As disclosed in Note 1, the financial reporting framework that has been applied in the preparation of the full annual financial statements of the group is applicable law and International Financial Reporting Standards (IFRSs) as adopted by the European Union.

The condensed consolidated interim financial statements included in the interim financial report have been prepared in accordance with International Accounting Standard 34, 'Interim Financial Reporting', as adopted by the European Union and the Disclosure and Transparency Rules of the United Kingdom's Financial Conduct Authority.

 

What a review of condensed consolidated financial statements involves

We conducted our review in accordance with International Standard on Review Engagements (UK and Ireland) 2410, 'Review of Interim Financial Information Performed by the Independent Auditor of the Entity' issued by the Auditing Practices Board for use in the United Kingdom. A review of interim financial information consists of making enquiries, primarily of persons responsible for financial and accounting matters, and applying analytical and other review procedures.

A review is substantially less in scope than an audit conducted in accordance with International Standards on Auditing (UK and Ireland) and, consequently, does not enable us to obtain assurance that we would become aware of all significant matters that might be identified in an audit. Accordingly, we do not express an audit opinion.

We have read the other information contained in the interim financial report and considered whether it contains any apparent misstatements or material inconsistencies with the information in the condensed consolidated interim financial statements.

 

Responsibilities for the condensed consolidated interim financial statements and the review

Our responsibilities and those of the directors

The interim financial report, including the condensed consolidated interim financial statements, is the responsibility of, and has been approved by, the directors.
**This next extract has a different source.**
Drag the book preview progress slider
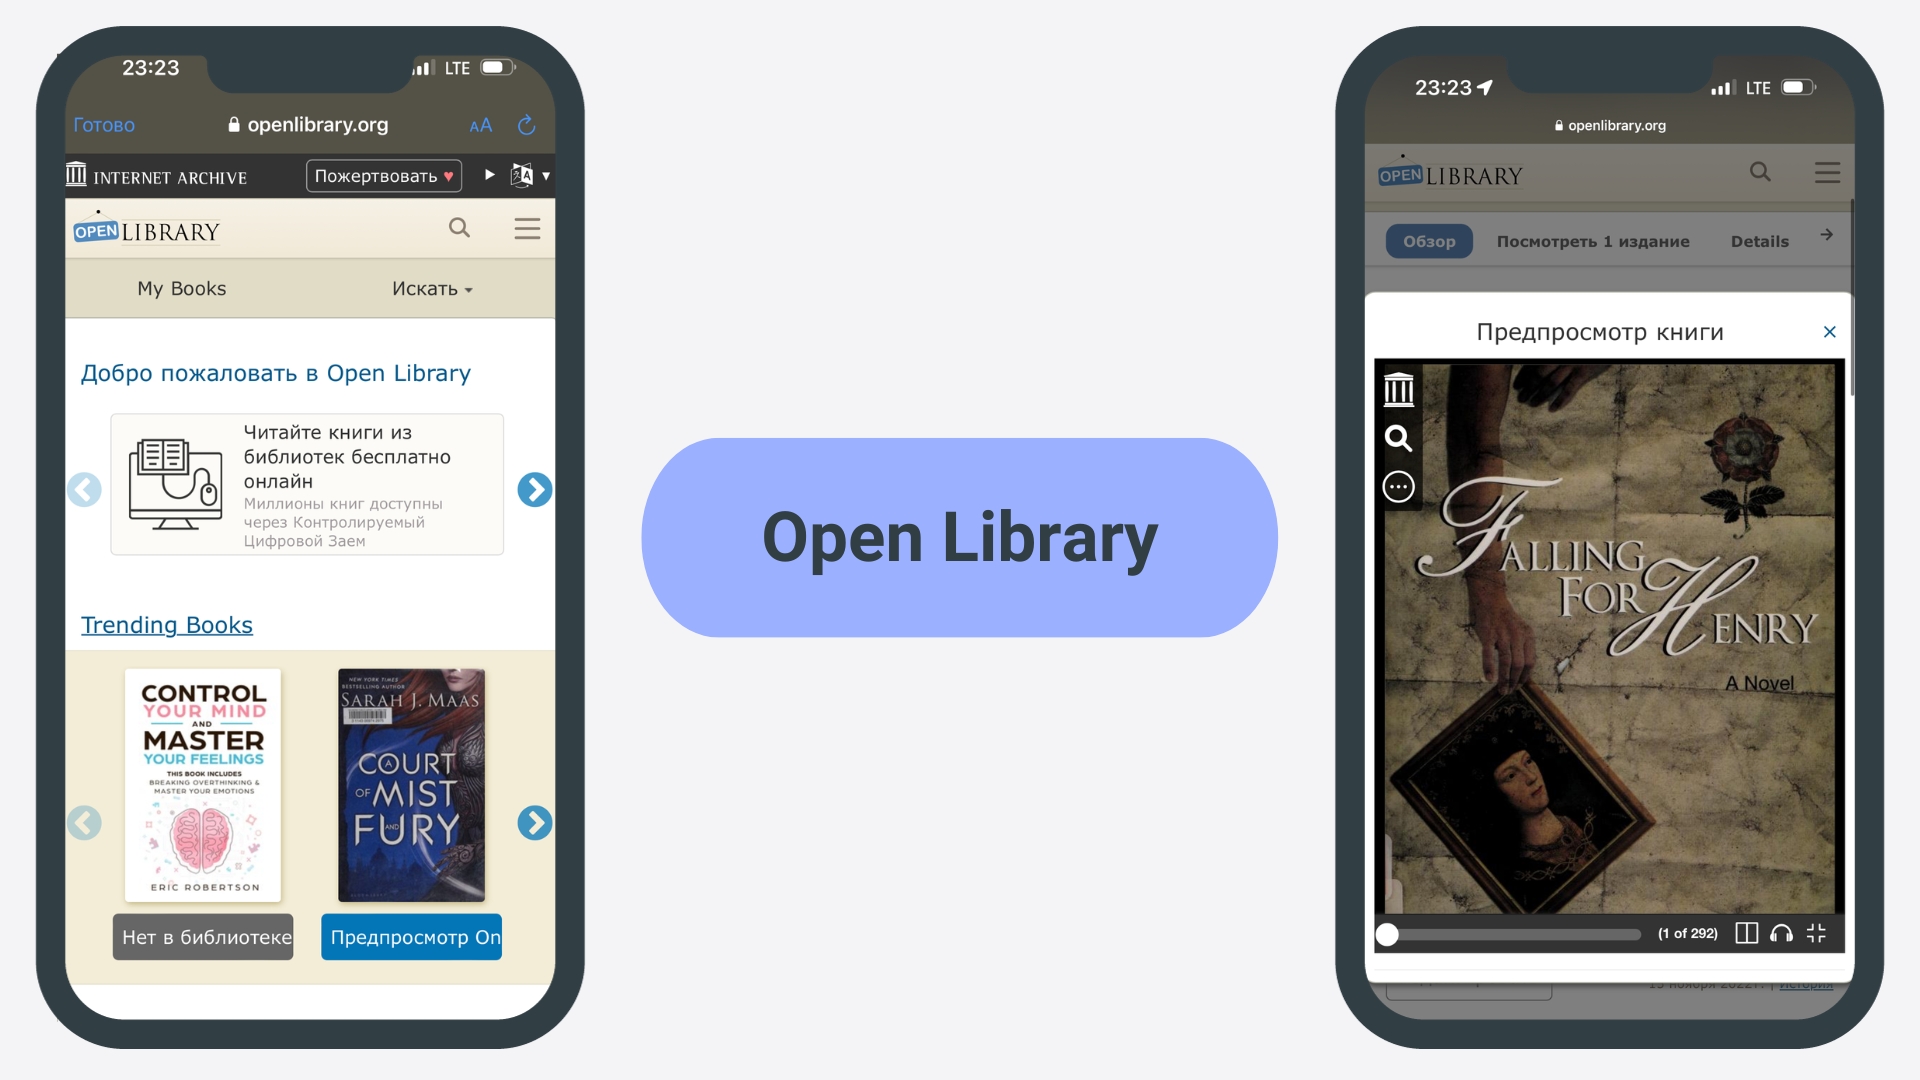The height and width of the screenshot is (1080, 1920). (x=1385, y=936)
The directors are responsible for preparing the interim financial report in accordance with the Disclosure and Transparency Rules of the United Kingdom's Financial Conduct Authority.

Our responsibility is to express to the company a conclusion on the condensed consolidated interim financial statements in the interim financial report based on our review. This report, including the conclusion, has been prepared for and only for the company for the purpose of complying with the Disclosure and Transparency Rules of the Financial Conduct Authority and for no other purpose. We do not, in giving this conclusion, accept or assume responsibility for any other purpose or to any other person to whom this report is shown or into whose hands it may come save where expressly agreed by our prior consent in writing.
 

PricewaterhouseCoopers LLP

Chartered Accountants

16 March 2016

London

 

Notes:

(a) The maintenance and integrity of the Kier Group plc web site is the responsibility of the directors; the work carried out by the auditors does not involve consideration of these matters and, accordingly, the auditors accept  no responsibility for any changes that may have occurred to the interim financial report since it was initially presented on the web site.

(b) Legislation in the United Kingdom governing the preparation and dissemination of financial information may differ from legislation in other jurisdictions.